Edit everything from the start of the records down to the line containing "coordinates (1883, 756).", putting "Locate" wherever "Find the location of" appears and leaving the rest untouched.

# Data
- - - -
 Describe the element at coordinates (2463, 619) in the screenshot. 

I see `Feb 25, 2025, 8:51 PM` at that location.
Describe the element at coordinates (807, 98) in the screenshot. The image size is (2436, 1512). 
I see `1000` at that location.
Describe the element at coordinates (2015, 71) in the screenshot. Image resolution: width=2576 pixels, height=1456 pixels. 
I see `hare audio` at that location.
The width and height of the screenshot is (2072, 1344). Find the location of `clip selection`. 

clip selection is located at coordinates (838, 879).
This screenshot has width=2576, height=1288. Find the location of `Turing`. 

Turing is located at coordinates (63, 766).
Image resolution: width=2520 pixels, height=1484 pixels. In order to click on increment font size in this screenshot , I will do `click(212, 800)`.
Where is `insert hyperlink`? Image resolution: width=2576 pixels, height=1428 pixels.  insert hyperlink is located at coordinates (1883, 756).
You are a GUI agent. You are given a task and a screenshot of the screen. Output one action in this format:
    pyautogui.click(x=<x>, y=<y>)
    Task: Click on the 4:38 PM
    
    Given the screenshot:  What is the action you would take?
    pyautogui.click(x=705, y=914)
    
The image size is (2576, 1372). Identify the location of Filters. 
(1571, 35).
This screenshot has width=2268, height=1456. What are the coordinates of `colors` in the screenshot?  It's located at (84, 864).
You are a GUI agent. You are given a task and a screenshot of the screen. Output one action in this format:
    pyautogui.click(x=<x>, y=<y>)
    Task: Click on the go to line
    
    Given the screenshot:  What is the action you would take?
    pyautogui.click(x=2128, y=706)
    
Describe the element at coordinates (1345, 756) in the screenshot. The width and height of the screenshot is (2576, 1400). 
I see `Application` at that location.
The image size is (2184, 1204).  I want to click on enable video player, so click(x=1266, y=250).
- - - -
# Correct answer
 Describe the element at coordinates (2463, 619) in the screenshot. 

I see `Feb 25, 2025, 8:51 PM` at that location.
Describe the element at coordinates (807, 98) in the screenshot. The image size is (2436, 1512). 
I see `1000` at that location.
Describe the element at coordinates (2015, 71) in the screenshot. Image resolution: width=2576 pixels, height=1456 pixels. 
I see `hare audio` at that location.
The width and height of the screenshot is (2072, 1344). Locate `clip selection`. 

clip selection is located at coordinates (838, 879).
This screenshot has width=2576, height=1288. Locate `Turing`. 

Turing is located at coordinates (63, 766).
Image resolution: width=2520 pixels, height=1484 pixels. In order to click on increment font size in this screenshot , I will do `click(212, 800)`.
Where is `insert hyperlink`? Image resolution: width=2576 pixels, height=1428 pixels.  insert hyperlink is located at coordinates (1883, 756).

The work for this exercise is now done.